El horror que tienen los indios y los malayos a los
bru-samuinoli
es tal, que en cuanto descubren uno se apresuran a cegarlo por temor a que esa extraña luz les traiga terribles: maldiciones. La cuestión fue que la cena del maharato obtuvo un éxito inesperado, porque todos los asaltantes abandonaron la posición.
—Verás como por ahora no vendrán a molestarnos —dijo Yáñez al indio—. Donde se encuentra uno de estos animales, el indio no pasa.
—Pero hemos perdido la cena, señor.
—Apriétate un poco más el cinturón.
—Ya no puedo apretarlo más.
—Nos desquitaremos más tarde.
—Envidio vuestra calma, señor Yáñez. Pero preferiría haberme metido en el cuerpo ese animal, bueno o malo, no importa. ¿Qué está haciendo el sultán? No me cabe la menor duda. Ese hombre hace señales.
—Ponte de guardia con la señora y los cuatro hombres, y deja que vaya a decirle cuatro palabras a ese terrible monarca. ¿Se ve a los soldados?
—Han pasado bajo la protuberancia de la roca y se mantienen muy alejados de esa bestia milagrosa.
—Entonces, vamos a charlar un poco con el amigo. Abre los ojos y no te dejes sorprender.
—Os prometo velar incluso sobre la señora.
Yáñez recorrió un tramo de la peña, mirando hacia abajo.
Luego, no viendo a los soldados, se aproximó al sultán, que parecía muy abatido por su falta de éxito.
—Es inútil que os agitéis, alteza —le dijo Yáñez—. Mientras estemos aquí arriba, vuestros hombres no se atreverán a atacar. En cambio vos, si continuáis con vuestro misterioso juego de señales, podéis correr el peligro de recibir dos pistoletazos.
—¡Ah, infame pirata! —chilló el sultán, haciendo esfuerzos desesperados para desatarse, pero sin conseguirlo—. ¿Aún no ha acabado esta comedia?
—¡Qué va! Acabará en la isla de Mompracem, alteza. Allí jugaremos la partida más interesante.
—¿En Mompracem? —exclamó el sultán, rechinando los dientes—. ¿Qué es lo que queréis decir, mi buen milord? Sin rodeos diplomáticos.
—Como vuestros hombres han comprendido al fin que disparando contra nosotros podrían matar también al gran soberano de Borneo, creo que ha llegado la hora de las explicaciones. Es cierto, alteza. Yo no he sido nunca embajador del gobierno inglés, pues las cartas que os mostré se las cogí al verdadero embajador.
—¿Bromeáis, milord?
—Os repito que esta gira de placer acabará precisamente en Mompracem. Será allí donde nosotros, alteza, probaremos si valen más las carabinas de vuestros soldados que las de los malayos y piratas que hemos reclutado en gran número y que esperan desde hace un mes a poniente y levante de vuestro estado.

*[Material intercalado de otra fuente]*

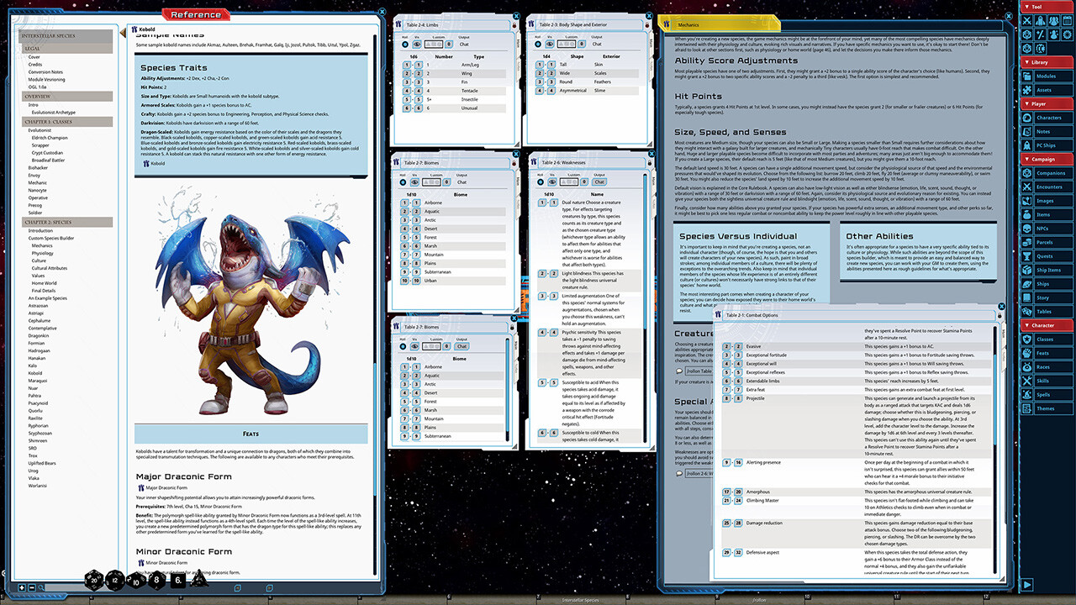Pick up the d12 die
The height and width of the screenshot is (605, 1076).
click(113, 580)
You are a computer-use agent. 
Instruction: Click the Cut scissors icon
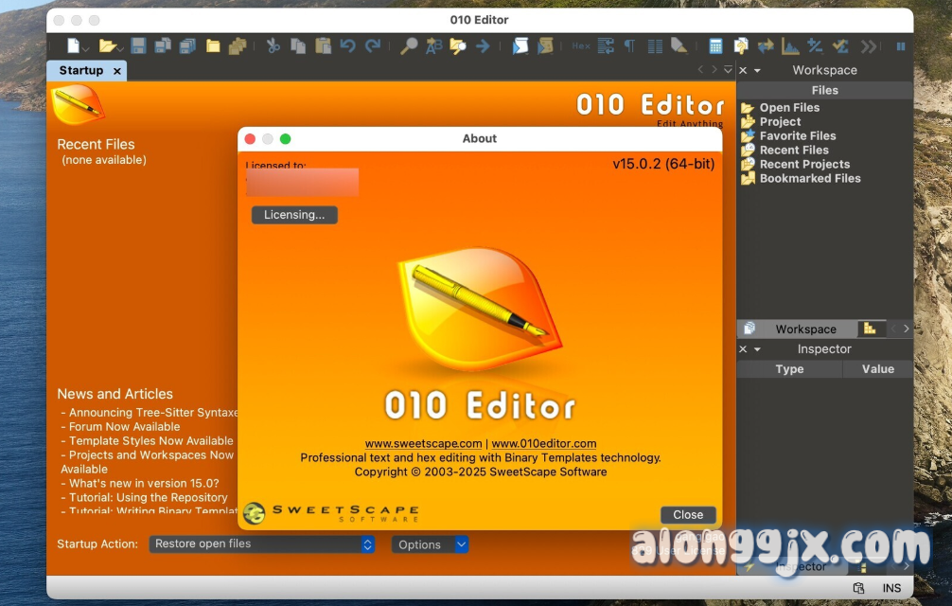273,45
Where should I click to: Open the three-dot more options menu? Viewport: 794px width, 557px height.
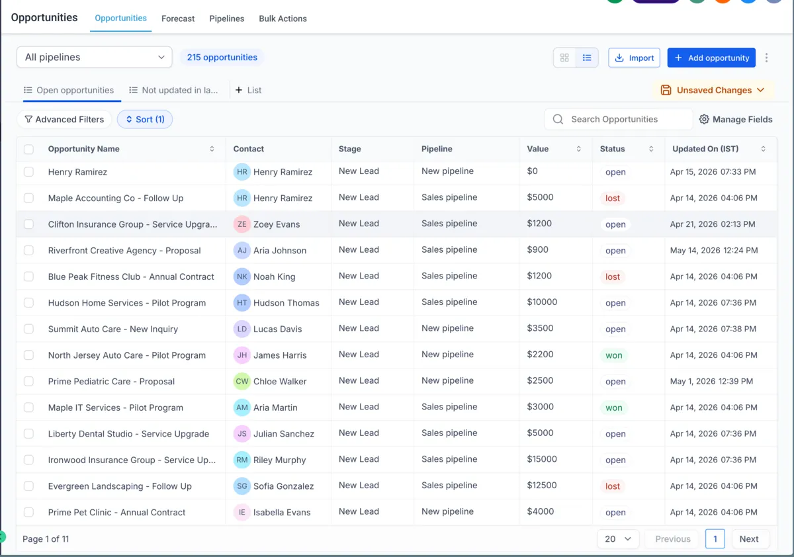[x=766, y=58]
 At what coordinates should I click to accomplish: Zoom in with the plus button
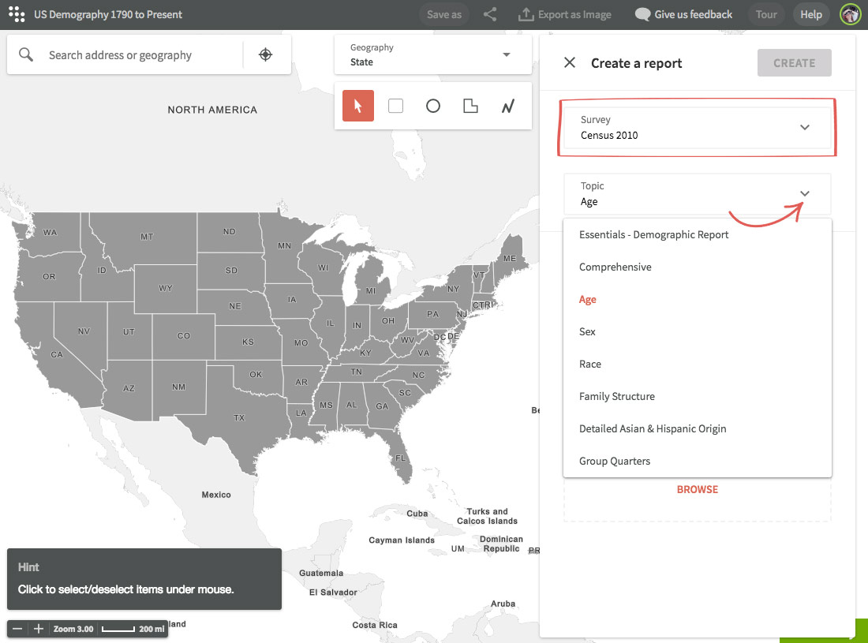tap(39, 629)
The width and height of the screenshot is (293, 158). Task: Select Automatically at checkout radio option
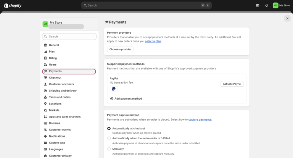tap(109, 129)
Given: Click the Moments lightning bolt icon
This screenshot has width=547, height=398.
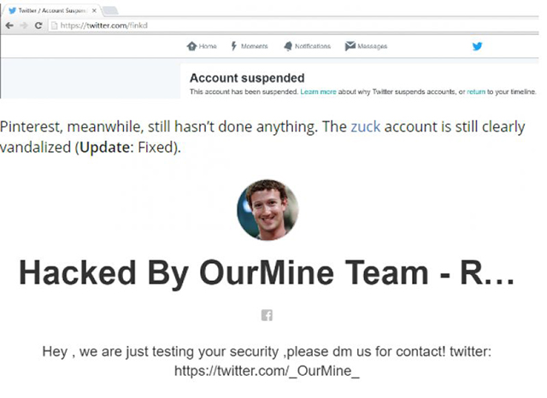Looking at the screenshot, I should [x=233, y=46].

—Entonces, ¿quién sois vos? —gritó el sultán.
—¿Os acordáis de los terribles tigres de Mompracem? Tenían dos jefes: uno de ellos fue a conquistar un trono a la India y el otro, que era el famoso Tigre de Malasia, se ha abierto paso hacia vuestro gran lago haciéndose proclamar rajah.
—¡Es imposible! Vos estáis bromeando, queréis divertir a mi costa.
—No, alteza. Yo soy el no menos famoso Yáñez de Gomera, un día llamado el Tigre Blanco. Sólo desataré esos nudos en Mompracem.
—¿Y pasaréis por mi capital? ¿Cuántos sois?
—Proceden de los montes de Cristal las huestes que tiene un único objetivo: enarbolar la roja bandera de los terribles piratas de Mompracem a despecho de los ingleses y de los holandeses.
—¿Habéis conquistado tronos y venís a atacarme por un islote que no vale ni dos disparos de fusil?